### The task:
Return, word for word, only the lines of the data below that lie between the line with "Non merci (89, 1564)" and the line with "Retailers (63, 2425)", those two lines included.

Saved data entries:

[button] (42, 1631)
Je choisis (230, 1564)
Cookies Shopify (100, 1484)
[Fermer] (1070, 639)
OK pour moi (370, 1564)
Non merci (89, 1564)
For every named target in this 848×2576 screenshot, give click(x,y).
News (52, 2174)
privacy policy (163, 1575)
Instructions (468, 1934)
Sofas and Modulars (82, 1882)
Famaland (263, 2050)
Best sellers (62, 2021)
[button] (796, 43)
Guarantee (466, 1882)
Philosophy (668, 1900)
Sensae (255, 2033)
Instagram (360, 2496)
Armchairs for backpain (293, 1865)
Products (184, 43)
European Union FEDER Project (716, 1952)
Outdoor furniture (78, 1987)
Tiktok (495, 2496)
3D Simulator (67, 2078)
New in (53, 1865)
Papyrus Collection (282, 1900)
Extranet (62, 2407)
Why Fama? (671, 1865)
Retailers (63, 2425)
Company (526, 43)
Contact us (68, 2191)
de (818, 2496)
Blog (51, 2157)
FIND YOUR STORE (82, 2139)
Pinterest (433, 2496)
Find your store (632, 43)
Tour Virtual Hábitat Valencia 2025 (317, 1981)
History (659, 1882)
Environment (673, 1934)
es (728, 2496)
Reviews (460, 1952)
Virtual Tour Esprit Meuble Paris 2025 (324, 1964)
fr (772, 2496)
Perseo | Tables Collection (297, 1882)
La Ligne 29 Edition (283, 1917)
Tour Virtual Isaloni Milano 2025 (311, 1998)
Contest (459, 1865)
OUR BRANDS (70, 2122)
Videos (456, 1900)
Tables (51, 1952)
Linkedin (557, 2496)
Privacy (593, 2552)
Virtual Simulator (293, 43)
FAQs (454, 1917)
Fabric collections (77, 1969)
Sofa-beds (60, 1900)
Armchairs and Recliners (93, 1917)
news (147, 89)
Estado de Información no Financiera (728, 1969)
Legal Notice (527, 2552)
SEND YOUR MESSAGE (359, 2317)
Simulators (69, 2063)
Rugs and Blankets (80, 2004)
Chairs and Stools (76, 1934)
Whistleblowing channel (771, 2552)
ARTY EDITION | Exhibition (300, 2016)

### Answer below:
Non merci (89, 1564)
For every named target in this 848×2576 screenshot, give click(x,y).
News (52, 2174)
privacy policy (163, 1575)
Instructions (468, 1934)
Sofas and Modulars (82, 1882)
Famaland (263, 2050)
Best sellers (62, 2021)
[button] (796, 43)
Guarantee (466, 1882)
Philosophy (668, 1900)
Sensae (255, 2033)
Instagram (360, 2496)
Armchairs for backpain (293, 1865)
Products (184, 43)
European Union FEDER Project (716, 1952)
Outdoor furniture (78, 1987)
Tiktok (495, 2496)
3D Simulator (67, 2078)
New in (53, 1865)
Papyrus Collection (282, 1900)
Extranet (62, 2407)
Why Fama? (671, 1865)
Retailers (63, 2425)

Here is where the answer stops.